The $22 million spent so far is about half the $40 million the U.S. Environmental Protection Agency expects to spend this year to clean up damage and compensate evacuees.

"It's unparalleled," said Hagan Thompson, a spokesman for the EPA's Region IV in Atlanta. "We've never seen a case of this magnitude, affecting so many people and costing so much money."

Batches of methyl parathion that originated in the Deep South have apparently been carried north by amateur exterminators who have created a web of contamination that extends to Louisiana, Arkansas, Tennessee, Ohio, Michigan and Illinois. In Chicago alone, the EPA is expected to spend $20 million to clean up after Reuben Brown, a retired butcher who sprayed hundreds of homes and apartments with what clients called "the Mississippi stuff."

Nationwide, the illegal pesticide-slinging could cost taxpayers $100 million under the federal hazardous waste cleanup program known as Superfund.

There have been complaints of opportunism of some homeowners.

The government, which promised to shoulder the cost of removing and replacing contaminated material, is paying as much as $40,000 to rebuild shanties that were on the verge of collapse. At one such house, a pink and purple cottage with a rotting porch and sagging roof, workers struggled to find beams sturdy enough to support new panel walls. But the elderly owner insisted on a special textured ceiling speckled with gold glitter.

"Some people sprayed the stuff in their own houses, and now they're trying to collect," said Fernando Mann, a Moss Point man who watched from his porch recently as construction crews worked on a contaminated house next door. "Those two [Walls and Eatman] weren't the only ones doing it, just the only ones who got caught."

Methyl parathion is marketed under several trade names and used primarily by farmers as a powerful and inexpensive control for boll weevils and other cotton pests.

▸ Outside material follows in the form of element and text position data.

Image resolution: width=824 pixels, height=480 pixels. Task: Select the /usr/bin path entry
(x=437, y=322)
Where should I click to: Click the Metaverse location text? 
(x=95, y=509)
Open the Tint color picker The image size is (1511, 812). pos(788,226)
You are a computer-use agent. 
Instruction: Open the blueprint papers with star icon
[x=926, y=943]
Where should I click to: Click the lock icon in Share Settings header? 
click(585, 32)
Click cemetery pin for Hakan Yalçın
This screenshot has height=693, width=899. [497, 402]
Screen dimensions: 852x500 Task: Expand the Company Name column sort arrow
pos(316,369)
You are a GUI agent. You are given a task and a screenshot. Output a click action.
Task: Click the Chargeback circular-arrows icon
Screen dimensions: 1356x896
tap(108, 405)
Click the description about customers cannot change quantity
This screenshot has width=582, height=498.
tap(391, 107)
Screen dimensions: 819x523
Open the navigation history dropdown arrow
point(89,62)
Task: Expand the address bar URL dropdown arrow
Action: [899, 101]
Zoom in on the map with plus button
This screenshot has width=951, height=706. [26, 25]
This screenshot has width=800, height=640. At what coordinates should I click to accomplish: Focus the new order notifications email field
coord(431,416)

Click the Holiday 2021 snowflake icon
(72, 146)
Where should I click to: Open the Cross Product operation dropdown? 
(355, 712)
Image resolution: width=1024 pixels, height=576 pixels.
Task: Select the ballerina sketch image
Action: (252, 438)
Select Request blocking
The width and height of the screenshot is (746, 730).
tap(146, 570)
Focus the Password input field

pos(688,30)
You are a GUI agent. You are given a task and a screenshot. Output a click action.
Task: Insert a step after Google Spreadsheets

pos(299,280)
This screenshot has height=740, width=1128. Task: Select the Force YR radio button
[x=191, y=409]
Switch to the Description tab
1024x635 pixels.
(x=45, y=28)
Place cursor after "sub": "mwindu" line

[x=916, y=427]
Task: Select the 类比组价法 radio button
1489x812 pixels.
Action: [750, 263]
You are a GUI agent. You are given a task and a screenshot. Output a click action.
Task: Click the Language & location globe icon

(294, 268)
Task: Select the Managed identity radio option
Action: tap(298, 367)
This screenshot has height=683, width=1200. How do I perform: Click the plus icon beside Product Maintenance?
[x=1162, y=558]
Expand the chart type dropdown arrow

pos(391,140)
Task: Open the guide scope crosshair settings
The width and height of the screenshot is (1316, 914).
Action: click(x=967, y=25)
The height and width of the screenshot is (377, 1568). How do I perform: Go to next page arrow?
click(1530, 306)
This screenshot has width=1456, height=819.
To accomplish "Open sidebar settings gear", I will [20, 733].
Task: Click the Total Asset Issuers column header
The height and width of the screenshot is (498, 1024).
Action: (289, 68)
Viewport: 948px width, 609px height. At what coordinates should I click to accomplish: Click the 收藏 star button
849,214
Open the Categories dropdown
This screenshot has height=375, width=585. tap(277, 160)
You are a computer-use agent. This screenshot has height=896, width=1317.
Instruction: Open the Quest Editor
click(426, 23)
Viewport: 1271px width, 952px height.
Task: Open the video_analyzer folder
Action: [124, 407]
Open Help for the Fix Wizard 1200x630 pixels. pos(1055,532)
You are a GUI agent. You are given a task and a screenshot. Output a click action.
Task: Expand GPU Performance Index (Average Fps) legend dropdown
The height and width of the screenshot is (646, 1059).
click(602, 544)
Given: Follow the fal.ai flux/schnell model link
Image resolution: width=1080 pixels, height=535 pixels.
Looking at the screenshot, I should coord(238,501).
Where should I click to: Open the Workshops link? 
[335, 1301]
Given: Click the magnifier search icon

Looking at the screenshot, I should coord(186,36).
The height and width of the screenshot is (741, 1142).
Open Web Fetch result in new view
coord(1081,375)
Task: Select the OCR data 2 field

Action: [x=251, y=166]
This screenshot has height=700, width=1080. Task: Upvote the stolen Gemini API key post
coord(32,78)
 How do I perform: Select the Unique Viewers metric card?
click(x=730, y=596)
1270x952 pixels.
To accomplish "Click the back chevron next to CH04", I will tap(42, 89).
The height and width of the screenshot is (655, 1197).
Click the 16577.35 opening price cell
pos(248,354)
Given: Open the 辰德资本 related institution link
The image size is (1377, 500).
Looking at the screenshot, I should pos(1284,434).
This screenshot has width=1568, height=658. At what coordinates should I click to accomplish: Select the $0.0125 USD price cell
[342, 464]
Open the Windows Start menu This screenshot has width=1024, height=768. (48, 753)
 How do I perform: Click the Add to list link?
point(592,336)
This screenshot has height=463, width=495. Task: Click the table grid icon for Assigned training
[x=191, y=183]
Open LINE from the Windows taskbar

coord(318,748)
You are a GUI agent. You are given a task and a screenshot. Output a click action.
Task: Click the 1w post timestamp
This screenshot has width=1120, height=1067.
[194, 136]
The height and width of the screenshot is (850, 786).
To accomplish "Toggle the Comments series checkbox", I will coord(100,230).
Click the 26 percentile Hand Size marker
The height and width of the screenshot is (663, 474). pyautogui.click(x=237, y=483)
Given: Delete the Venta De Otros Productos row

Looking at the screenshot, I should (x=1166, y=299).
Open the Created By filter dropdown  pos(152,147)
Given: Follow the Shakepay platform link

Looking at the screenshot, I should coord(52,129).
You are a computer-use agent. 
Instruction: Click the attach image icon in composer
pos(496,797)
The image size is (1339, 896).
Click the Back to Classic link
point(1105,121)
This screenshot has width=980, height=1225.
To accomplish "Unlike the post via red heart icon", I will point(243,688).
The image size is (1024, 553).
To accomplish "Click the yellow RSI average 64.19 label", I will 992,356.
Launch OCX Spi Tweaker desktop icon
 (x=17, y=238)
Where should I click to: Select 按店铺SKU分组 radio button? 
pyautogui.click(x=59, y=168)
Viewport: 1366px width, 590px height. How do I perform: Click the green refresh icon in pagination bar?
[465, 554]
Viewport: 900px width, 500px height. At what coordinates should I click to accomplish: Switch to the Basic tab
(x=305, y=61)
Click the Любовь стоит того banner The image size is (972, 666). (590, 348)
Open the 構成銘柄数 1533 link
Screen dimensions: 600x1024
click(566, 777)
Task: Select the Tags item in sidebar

It is relatively safe if used outdoors because it breaks down into harmless compounds after several days of direct sunlight. But indoors, it can remain deadly for months or even years.

Despite its extreme toxicity--a teaspoon can kill--no deaths have been reported. But medical tests have found scores of people with elevated levels of methyl parathion in their blood, and many others have experienced symptoms from nausea and dizziness to breathing difficulties.

Since November, six black-market exterminators have been arrested and five convicted, including Walls, 62, who was sentenced to 6 1/2 years in prison--the longest continuous prison term assigned for a purely environmental offense.

A former pipe fitter who is described by his lawyer as partially deaf and illiterate, Walls started his door-to-door home pesticide business after acquiring a commercial license to buy methyl parathion for use on crops. His own words and those of his lawyer, James Hull, paint a portrait of a simple man who believed that becoming an exterminator would make him important.

"I could go somewhere I'd never been before, meet people I never met before," he testified at his trial. "I had no idea it would hurt anyone. That's God's truth."

But even an illiterate man could not have missed the large skull and crossbones on the label, EPA officials say.

According to Hull, Walls stumbled onto methyl parathion as the stunningly lethal, no-name bug spray used to treat roaches in the New Orleans boarding house where he once lived. Walls never forgot the distinctive color and smell, and he became excited years later when he came across the compound in Mississippi.

With prices that rarely topped $40 per house, he undercut established pesticide companies and developed a large and loyal following in poor and working-class neighborhoods of Moss Point and Pascagoula. People liked his gentle, soft-spoken manner and raved about his product.

"The stuff really did get rid of the roaches," said Mann, who shared a house that was treated with methyl parathion.

EPA spokesmen noted the Danish manufacturers of methyl parathion have agreed to give the pesticide a strong, caustic odor to make it less likely that anyone would use it in a home.